I was honored to have my book,  Predictive Analytics: The Power to Predict Who Will Click, Buy, Lie, or Die reviewed by Vijay Mehrotra — check it out.

A tale of two books on decision-making

By Vijay Mehrotra

Daniel Kahneman is a psychologist who was awarded the 2002 Nobel Prize for his influence on the burgeoning field of behavioral economics. I recently read his bestselling 2011 book “Thinking Fast and Slow” [1]. The book begins with a set of chapters collectively entitled “Two Systems.” This is where the book’s title comes from: System 1 [the “Thinking Fast” from the book’s title] “operates automatically and quickly, with little or no effort and no sense of voluntary control,” while System 2 [“Thinking Slow”] is engaged in “the effortful mental activities that demand it, including complex computations …” [2].

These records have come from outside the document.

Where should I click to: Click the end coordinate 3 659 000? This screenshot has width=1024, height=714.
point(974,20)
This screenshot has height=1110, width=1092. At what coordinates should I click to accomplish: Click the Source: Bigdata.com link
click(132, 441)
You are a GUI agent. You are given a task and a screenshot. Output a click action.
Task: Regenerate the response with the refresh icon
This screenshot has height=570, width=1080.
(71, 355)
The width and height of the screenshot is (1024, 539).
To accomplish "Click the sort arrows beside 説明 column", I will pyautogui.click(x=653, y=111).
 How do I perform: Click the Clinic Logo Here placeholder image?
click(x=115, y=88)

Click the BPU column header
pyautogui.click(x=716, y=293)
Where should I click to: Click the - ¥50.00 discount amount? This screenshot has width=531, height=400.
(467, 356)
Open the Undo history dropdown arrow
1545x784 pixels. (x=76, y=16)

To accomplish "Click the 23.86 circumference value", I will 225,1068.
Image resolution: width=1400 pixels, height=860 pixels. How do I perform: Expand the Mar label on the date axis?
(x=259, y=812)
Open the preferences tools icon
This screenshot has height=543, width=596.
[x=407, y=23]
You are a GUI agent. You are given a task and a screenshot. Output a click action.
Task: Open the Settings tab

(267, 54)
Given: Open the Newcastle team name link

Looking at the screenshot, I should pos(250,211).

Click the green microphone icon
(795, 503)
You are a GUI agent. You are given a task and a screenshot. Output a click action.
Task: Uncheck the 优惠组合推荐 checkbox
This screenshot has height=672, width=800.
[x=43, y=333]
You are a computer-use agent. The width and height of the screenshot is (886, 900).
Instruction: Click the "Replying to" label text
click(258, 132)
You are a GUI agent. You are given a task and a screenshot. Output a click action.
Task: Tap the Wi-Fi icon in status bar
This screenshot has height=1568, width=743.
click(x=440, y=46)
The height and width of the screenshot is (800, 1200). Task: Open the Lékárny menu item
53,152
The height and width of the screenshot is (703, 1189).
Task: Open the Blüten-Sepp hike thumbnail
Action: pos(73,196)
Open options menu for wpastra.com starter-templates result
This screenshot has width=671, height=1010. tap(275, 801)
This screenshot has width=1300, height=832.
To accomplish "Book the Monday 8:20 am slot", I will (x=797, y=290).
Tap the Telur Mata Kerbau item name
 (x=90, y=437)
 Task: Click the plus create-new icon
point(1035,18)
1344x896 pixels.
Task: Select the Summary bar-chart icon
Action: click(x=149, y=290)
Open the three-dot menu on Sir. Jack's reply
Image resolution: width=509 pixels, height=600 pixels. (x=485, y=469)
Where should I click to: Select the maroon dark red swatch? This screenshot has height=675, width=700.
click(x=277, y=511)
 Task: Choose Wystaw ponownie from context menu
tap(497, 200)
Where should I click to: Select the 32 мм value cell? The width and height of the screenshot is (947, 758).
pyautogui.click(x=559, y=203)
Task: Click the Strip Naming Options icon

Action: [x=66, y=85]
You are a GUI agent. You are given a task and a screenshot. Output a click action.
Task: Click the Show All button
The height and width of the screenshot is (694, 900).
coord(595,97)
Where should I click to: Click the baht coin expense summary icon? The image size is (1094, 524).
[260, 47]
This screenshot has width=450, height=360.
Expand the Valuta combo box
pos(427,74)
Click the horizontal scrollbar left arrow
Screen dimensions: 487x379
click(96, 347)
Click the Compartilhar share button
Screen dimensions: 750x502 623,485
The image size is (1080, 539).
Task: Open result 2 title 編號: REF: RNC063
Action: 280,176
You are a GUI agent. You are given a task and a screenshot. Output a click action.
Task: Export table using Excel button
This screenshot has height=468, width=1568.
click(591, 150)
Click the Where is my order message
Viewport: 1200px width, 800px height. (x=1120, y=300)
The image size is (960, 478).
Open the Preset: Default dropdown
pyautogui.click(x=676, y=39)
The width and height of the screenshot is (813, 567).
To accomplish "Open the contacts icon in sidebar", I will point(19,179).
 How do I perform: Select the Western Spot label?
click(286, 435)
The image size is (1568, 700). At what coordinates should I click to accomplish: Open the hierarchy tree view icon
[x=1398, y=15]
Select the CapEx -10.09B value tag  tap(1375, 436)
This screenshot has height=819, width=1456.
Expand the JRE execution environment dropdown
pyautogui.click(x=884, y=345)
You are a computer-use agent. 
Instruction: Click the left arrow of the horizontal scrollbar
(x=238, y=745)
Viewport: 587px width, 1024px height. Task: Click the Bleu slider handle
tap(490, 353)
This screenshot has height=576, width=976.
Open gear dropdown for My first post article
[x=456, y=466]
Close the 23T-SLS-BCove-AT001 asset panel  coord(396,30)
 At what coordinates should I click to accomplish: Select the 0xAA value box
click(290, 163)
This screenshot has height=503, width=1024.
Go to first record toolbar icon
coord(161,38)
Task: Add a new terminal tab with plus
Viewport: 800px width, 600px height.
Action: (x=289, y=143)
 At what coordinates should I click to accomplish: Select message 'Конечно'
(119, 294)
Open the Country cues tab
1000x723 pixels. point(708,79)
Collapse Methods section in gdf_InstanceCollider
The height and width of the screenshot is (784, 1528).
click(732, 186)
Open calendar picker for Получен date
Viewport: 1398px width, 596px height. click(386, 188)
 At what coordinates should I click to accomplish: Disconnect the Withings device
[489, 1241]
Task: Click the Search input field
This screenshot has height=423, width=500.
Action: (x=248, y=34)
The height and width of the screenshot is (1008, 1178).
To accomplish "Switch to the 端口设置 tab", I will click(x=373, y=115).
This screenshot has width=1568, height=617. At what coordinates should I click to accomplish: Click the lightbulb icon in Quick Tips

Kahneman then proceeds to illustrate how these Systems interact. He presents several examples in which System 1’s assessment processes are simplistic and biased. System 2, while capable of making much better decisions, is shown to be “lazy” as a result of the volume and variety of demands that leave it in a busy and depleted state. The tendency toward lazy System 2 processes, it turns out, is also why so many people turn out to be quite unskilled at probabilistic reasoning and associated decision-making; it is simply much, much easier for System 1’s automatic (and often incorrect) heuristics to be deployed than for System 2 to break away from its many other demands.

My System 2 was exhausted by the time I finished “Thinking,” so I simply started reading the next book that was sitting on my nightstand, which was Eric Siegel’s “Predictive Analytics: The Power to Predict Who Will Click, Buy, Lie, or Die” [3]. Siegel is a former computer science professor, an experienced analyst and more recently the founder of the Predictive Analytics World conference series. As its title suggests, he has written a book that focuses on data-driven predictions, which he collectively labels as “predictive analytics” (PA).

The centerpiece, or rather centerfold, of the book is a list of more than 100 success stories that involve PA, grouped into categories ranging from “Financial Risk and Insurance” to “Family and Personal Life.” In turn, each chapter tells its own tale through these PA success stories. For example, in the chapter that explores the ethical and privacy implications of using data for prediction (“With Power Comes Responsibility”), Siegel illustrates the key ideas through the story of HP’s model for predicting the likelihood of employees leaving the company and Target’s algorithm and processes for predicting which customers were likely to be pregnant, while in the last chapter (“Persuasion by the Numbers”) he shines a bright light on U.S. Bank, Telenor (a Norwegian telecommunications company) and the Obama 2012 campaign.